4. Real-time data vs long-term data. The design had to address the needs of real-time and long-term data management. It has to handle
- frequent reads of recent data (span: few hours to days) – crucial for immediate observability
- store data for extended periods (span: days to years) – long-term analytics, postmortem analysis, and compliance requirements
The design balances and dual functionality are critical for storage efficiency, the ability to query long-term data and offering optional flexibility in response times for these extended data sets.
5. Handling breadth of data types – The need to manage a diverse array of data types like metrics, traces, events and logs with a lot of variations in schema and structure
6. Availability. Zero loss of data, availability exceeding 99.99% and cross-availability zones coupled with replication of data across data centers are becoming critical for data stores of observability platforms
7. Data Access controls. Enforcing access controls to data based on roles at the data store table and record level is becoming necessary as the observability platform is now being leveraged for shift right scenarios business, support and partner teams across an enterprise.
Introducing VuNet’s HyperScale DataStore
With the above in context, at VuNet we have now moved to a whole new, composite architecture for data store. Based on columnar data architecture and a unique data management layer to cater to high-speed reads and writes.

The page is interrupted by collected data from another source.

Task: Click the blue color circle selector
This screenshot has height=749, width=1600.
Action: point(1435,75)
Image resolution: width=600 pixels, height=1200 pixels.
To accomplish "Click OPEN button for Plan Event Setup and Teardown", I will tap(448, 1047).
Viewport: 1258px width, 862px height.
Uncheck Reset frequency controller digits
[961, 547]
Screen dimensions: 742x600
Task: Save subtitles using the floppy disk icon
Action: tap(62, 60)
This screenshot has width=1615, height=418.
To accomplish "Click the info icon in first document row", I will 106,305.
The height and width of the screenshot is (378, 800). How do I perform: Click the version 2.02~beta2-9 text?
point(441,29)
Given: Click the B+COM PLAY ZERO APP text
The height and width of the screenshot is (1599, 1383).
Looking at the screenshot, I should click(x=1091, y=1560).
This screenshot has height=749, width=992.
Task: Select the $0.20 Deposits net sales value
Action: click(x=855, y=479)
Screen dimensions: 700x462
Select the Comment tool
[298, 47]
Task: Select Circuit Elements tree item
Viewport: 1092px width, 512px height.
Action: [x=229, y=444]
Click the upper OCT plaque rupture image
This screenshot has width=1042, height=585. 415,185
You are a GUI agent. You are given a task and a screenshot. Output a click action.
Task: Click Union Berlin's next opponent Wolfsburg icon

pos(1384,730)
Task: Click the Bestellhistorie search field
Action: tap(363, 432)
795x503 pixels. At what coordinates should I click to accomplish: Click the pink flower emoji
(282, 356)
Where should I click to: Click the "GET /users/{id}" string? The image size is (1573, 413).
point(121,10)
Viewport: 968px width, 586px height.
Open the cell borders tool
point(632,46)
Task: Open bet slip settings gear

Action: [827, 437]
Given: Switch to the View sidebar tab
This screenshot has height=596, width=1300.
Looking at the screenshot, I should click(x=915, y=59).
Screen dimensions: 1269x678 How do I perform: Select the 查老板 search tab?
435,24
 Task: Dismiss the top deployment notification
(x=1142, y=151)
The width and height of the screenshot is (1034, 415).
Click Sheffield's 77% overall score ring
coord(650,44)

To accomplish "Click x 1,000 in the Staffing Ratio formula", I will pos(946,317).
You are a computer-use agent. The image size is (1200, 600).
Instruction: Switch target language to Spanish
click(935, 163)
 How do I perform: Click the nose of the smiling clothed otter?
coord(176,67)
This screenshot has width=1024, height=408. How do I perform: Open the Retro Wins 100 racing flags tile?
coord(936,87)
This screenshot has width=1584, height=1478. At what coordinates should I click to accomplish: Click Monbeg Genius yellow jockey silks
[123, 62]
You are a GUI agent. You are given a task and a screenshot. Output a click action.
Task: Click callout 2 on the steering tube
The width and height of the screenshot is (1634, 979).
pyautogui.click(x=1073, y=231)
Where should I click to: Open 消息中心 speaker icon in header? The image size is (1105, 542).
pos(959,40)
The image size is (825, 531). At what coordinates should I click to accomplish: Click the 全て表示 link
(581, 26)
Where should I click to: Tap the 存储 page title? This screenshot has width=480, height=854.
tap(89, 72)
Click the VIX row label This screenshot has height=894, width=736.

Fig: HyperScale Data Store
The core capabilities of the new data store layer include:
- High-speed writes Achieving benchmarks of 1 Million events per second with a standard 8-core machine catering to 100K EPS for writes. New data ingested is designed to be query-ready within an average gap of less than 30 seconds.
- High-speed reads Enabled by materialized views, the HyperScale data store provides sub-second loading of complex dashboards on real-time data. At the other end of the spectrum, it supports swift responses, typically in less than 10 seconds, for long-term data queries examining information spanning over one year and involving over 1 Billion records.
- Data pipeline integration – Integrates seamlessly with VuNet’s real-time data pipeline, enhancing write efficiency through bulk data pull mode.
- Built-in automatic schema evolution to adapt to observability data variability including optional fields and dynamic fields.
- User and user access policies at table levels and row levels with granular controls.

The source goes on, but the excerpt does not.